On top of our “main focus” whether it be graphic design, music, writing, photography – we have a million other hobbies. And we are constantly finding more. For instance, I’ll see something I like online and think, “Yea, I could totally make that.” Then, I’ll realize I don’t know how to sew, so I’ll spend a hundred hours on YouTube watching tutorials on how to sew. And when I’m finished crafting my masterpiece, I’ll contemplate opening up an Etsy shop for all of the new stuff I’m going to sew. For example, I picked up an extreme couponing habit at 2 am last week and the week before that I refinished my kitchen cabinets.
One thing I must say that has made my life worse/better is Pinterest. It’s like a collection of online corkboards where you can pin any picture you see on the internet and it automatically links it back to that post or tutorial. You can browse other people’s pins, follow your favorite boards and there is just an ENDLESS SUPPLY OF AWESOMENESS. This really has ruined my life and I don’t suggest it. I have Katie to thank for this. Here’s an example:
* Creatives are perfectionists who can’t say no.

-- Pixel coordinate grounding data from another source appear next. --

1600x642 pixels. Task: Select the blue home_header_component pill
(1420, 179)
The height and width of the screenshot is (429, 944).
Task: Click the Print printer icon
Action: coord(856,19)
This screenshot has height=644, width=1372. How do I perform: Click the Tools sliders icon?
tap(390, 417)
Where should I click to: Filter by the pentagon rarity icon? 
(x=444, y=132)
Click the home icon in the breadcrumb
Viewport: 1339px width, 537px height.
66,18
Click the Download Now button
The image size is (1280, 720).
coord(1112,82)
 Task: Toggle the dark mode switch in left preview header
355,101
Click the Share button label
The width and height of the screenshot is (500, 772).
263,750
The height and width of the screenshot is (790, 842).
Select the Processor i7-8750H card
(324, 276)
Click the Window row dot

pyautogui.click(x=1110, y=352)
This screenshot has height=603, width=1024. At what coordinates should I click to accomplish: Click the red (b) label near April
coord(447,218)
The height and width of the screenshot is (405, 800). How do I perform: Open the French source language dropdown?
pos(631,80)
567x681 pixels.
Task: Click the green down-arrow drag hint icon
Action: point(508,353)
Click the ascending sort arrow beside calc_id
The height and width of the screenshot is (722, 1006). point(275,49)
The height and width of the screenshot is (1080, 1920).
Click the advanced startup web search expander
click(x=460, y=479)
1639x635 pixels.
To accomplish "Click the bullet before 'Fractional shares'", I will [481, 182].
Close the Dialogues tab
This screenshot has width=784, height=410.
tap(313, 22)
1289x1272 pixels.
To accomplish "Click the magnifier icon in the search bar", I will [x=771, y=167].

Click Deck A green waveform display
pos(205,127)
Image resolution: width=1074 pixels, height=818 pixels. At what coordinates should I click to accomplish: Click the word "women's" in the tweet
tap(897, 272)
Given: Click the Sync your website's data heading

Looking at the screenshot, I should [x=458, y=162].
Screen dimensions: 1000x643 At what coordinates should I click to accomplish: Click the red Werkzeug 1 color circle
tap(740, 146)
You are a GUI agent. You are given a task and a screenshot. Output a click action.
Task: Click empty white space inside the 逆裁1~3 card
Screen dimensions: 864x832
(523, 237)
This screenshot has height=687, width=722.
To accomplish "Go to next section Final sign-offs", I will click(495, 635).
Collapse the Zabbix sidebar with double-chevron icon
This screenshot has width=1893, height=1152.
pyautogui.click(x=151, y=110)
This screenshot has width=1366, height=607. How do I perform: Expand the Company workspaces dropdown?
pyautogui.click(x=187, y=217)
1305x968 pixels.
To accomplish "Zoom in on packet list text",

It’s bad enough that we often work for next to nothing. But, we even have a hard time saying no to free projects. There are two reasons for this: 1. the project could gain good exposure for our work 2. we love what we do and if it’s a really fun project, we want to do it. We are perfectionists to a fault because just as soon as we’re close to finishing something, we’ve already thought of how we could improve it.
It’s a vicious cycle. It’s a busy, messy life. It’s anything but boring. And I just wouldn’t have it any other way.